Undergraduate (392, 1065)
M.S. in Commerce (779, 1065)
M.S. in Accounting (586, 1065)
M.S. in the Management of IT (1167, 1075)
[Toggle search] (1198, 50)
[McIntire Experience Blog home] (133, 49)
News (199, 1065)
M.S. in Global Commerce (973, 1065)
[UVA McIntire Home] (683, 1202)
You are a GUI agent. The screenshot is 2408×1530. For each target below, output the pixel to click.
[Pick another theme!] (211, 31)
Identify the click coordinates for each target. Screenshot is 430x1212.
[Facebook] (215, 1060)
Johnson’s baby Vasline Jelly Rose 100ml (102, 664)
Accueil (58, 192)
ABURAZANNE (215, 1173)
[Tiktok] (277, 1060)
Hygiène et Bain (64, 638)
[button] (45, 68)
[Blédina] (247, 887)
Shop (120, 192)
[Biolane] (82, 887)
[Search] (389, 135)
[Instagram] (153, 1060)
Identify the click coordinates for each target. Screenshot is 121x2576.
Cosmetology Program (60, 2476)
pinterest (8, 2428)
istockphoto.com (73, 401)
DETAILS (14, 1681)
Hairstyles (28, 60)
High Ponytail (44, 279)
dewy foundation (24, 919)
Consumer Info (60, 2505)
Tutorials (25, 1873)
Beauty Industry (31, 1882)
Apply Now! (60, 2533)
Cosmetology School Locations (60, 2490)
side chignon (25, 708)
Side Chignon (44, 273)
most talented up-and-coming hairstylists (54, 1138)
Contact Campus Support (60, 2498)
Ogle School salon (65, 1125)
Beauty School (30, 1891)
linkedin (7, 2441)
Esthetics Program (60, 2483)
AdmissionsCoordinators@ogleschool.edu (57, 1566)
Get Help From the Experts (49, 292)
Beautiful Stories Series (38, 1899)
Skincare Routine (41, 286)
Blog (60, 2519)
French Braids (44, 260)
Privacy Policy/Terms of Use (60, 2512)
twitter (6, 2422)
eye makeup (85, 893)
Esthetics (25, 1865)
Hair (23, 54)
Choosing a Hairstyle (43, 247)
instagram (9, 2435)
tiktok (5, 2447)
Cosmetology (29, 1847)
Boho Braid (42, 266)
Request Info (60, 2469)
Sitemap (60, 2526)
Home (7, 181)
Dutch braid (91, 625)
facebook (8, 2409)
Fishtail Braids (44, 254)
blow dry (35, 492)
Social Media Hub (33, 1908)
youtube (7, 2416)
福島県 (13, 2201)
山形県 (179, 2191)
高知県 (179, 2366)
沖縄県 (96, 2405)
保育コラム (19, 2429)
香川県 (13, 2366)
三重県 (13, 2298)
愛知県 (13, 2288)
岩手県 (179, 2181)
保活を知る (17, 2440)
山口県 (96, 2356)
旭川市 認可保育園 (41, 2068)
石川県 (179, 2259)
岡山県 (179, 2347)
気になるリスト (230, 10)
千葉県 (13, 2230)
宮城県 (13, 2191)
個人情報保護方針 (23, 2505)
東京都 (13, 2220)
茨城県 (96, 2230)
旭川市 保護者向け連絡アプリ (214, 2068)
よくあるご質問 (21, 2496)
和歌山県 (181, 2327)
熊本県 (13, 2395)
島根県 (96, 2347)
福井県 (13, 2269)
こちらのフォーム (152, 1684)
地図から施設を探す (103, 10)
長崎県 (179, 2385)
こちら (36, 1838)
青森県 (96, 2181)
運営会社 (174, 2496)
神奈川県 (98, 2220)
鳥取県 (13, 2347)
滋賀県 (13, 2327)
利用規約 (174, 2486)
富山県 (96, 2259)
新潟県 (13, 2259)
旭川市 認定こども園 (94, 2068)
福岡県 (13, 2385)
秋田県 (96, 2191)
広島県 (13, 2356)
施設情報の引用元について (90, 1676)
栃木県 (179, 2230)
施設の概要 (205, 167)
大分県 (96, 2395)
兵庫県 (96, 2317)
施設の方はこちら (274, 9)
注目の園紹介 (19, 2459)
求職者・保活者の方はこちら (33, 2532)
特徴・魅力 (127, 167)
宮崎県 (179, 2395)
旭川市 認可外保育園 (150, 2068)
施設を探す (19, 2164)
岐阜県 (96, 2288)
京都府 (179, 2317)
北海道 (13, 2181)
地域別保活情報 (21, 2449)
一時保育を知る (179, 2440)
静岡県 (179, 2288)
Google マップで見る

____________________

## Task
Using the exact wording, repeat all the entries.

## The completed task
Undergraduate (392, 1065)
M.S. in Commerce (779, 1065)
M.S. in Accounting (586, 1065)
M.S. in the Management of IT (1167, 1075)
[Toggle search] (1198, 50)
[McIntire Experience Blog home] (133, 49)
News (199, 1065)
M.S. in Global Commerce (973, 1065)
[UVA McIntire Home] (683, 1202)
You are a GUI agent. The screenshot is 2408×1530. For each target below, output the pixel to click.
[Pick another theme!] (211, 31)
Identify the click coordinates for each target. Screenshot is 430x1212.
[Facebook] (215, 1060)
Johnson’s baby Vasline Jelly Rose 100ml (102, 664)
Accueil (58, 192)
ABURAZANNE (215, 1173)
[Tiktok] (277, 1060)
Hygiène et Bain (64, 638)
[button] (45, 68)
[Blédina] (247, 887)
Shop (120, 192)
[Biolane] (82, 887)
[Search] (389, 135)
[Instagram] (153, 1060)
Identify the click coordinates for each target. Screenshot is 121x2576.
Cosmetology Program (60, 2476)
pinterest (8, 2428)
istockphoto.com (73, 401)
DETAILS (14, 1681)
Hairstyles (28, 60)
High Ponytail (44, 279)
dewy foundation (24, 919)
Consumer Info (60, 2505)
Tutorials (25, 1873)
Beauty Industry (31, 1882)
Apply Now! (60, 2533)
Cosmetology School Locations (60, 2490)
side chignon (25, 708)
Side Chignon (44, 273)
most talented up-and-coming hairstylists (54, 1138)
Contact Campus Support (60, 2498)
Ogle School salon (65, 1125)
Beauty School (30, 1891)
linkedin (7, 2441)
Esthetics Program (60, 2483)
AdmissionsCoordinators@ogleschool.edu (57, 1566)
Get Help From the Experts (49, 292)
Beautiful Stories Series (38, 1899)
Skincare Routine (41, 286)
Blog (60, 2519)
French Braids (44, 260)
Privacy Policy/Terms of Use (60, 2512)
twitter (6, 2422)
eye makeup (85, 893)
Esthetics (25, 1865)
Hair (23, 54)
Choosing a Hairstyle (43, 247)
instagram (9, 2435)
tiktok (5, 2447)
Cosmetology (29, 1847)
Boho Braid (42, 266)
Request Info (60, 2469)
Sitemap (60, 2526)
Home (7, 181)
Dutch braid (91, 625)
facebook (8, 2409)
Fishtail Braids (44, 254)
blow dry (35, 492)
Social Media Hub (33, 1908)
youtube (7, 2416)
福島県 (13, 2201)
山形県 (179, 2191)
高知県 (179, 2366)
沖縄県 (96, 2405)
保育コラム (19, 2429)
香川県 (13, 2366)
三重県 (13, 2298)
愛知県 (13, 2288)
岩手県 (179, 2181)
保活を知る (17, 2440)
山口県 (96, 2356)
旭川市 認可保育園 (41, 2068)
石川県 (179, 2259)
岡山県 (179, 2347)
気になるリスト (230, 10)
千葉県 (13, 2230)
宮城県 (13, 2191)
個人情報保護方針 (23, 2505)
東京都 (13, 2220)
茨城県 (96, 2230)
旭川市 保護者向け連絡アプリ (214, 2068)
よくあるご質問 (21, 2496)
和歌山県 (181, 2327)
熊本県 (13, 2395)
島根県 (96, 2347)
福井県 (13, 2269)
こちらのフォーム (152, 1684)
地図から施設を探す (103, 10)
長崎県 (179, 2385)
こちら (36, 1838)
青森県 (96, 2181)
運営会社 (174, 2496)
神奈川県 (98, 2220)
鳥取県 (13, 2347)
滋賀県 (13, 2327)
利用規約 (174, 2486)
富山県 (96, 2259)
新潟県 (13, 2259)
旭川市 認定こども園 (94, 2068)
福岡県 (13, 2385)
秋田県 (96, 2191)
広島県 (13, 2356)
施設情報の引用元について (90, 1676)
栃木県 (179, 2230)
施設の概要 (205, 167)
大分県 (96, 2395)
兵庫県 (96, 2317)
施設の方はこちら (274, 9)
注目の園紹介 (19, 2459)
求職者・保活者の方はこちら (33, 2532)
特徴・魅力 (127, 167)
宮崎県 (179, 2395)
旭川市 認可外保育園 (150, 2068)
施設を探す (19, 2164)
岐阜県 (96, 2288)
京都府 (179, 2317)
北海道 (13, 2181)
地域別保活情報 (21, 2449)
一時保育を知る (179, 2440)
静岡県 (179, 2288)
Google マップで見る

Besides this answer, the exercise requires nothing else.